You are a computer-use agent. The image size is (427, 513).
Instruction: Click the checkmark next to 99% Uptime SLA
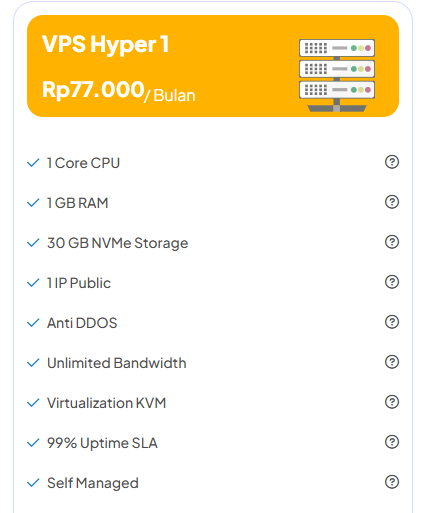point(33,443)
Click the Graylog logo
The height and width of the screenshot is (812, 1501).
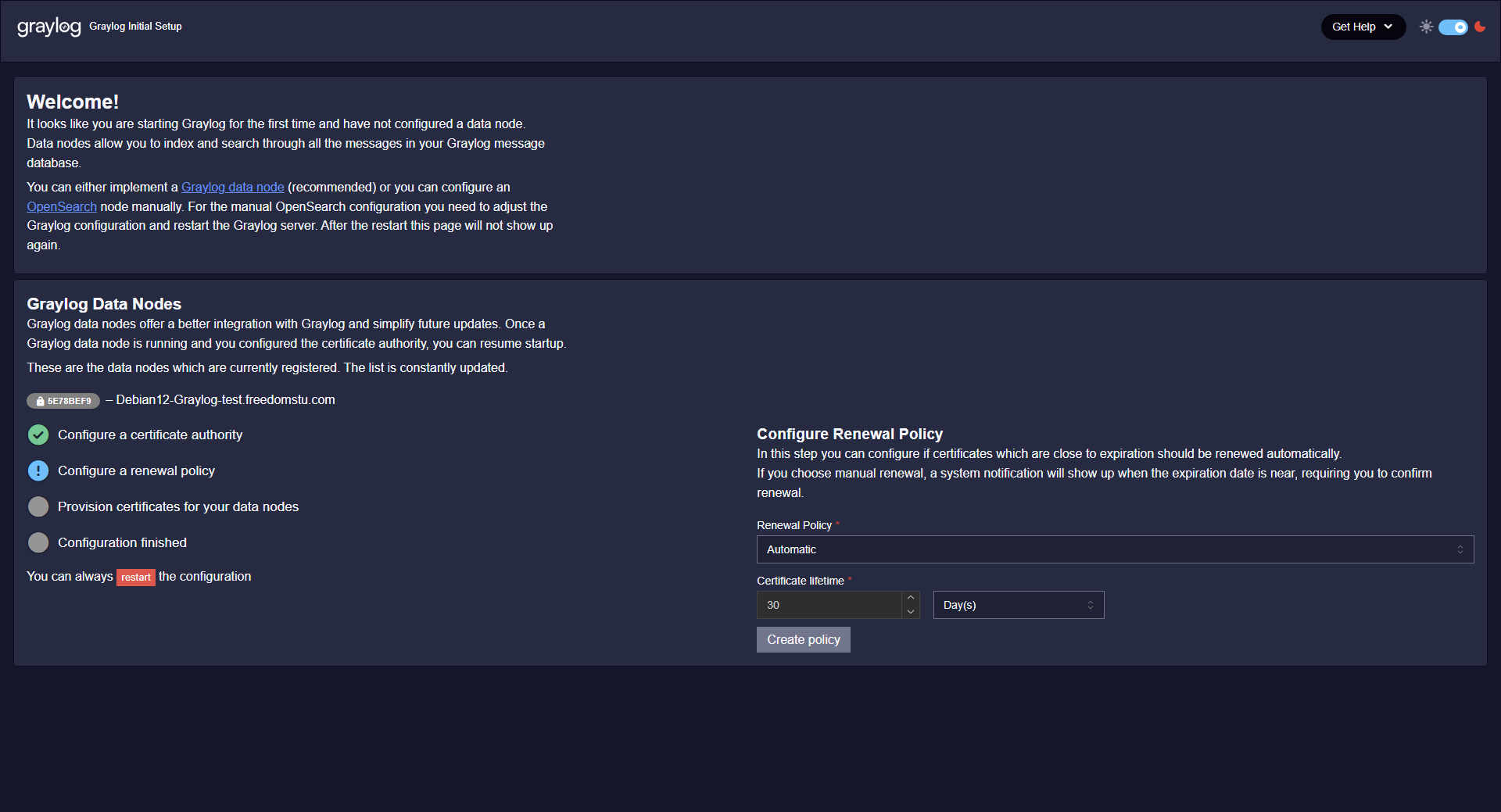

▸ **EXERCISE PROMPT**:
Render the lines above as a JSON array of strings, one string per line, skipping any blank lines. Leave the pictures out.

▸ **RESPONSE BELOW**:
[
  "You are a computer-use agent. The image size is (427, 513).",
  "Instruction: Click the checkmark next to 99% Uptime SLA",
  "point(33,443)",
  "Click the Graylog logo",
  "The height and width of the screenshot is (812, 1501)."
]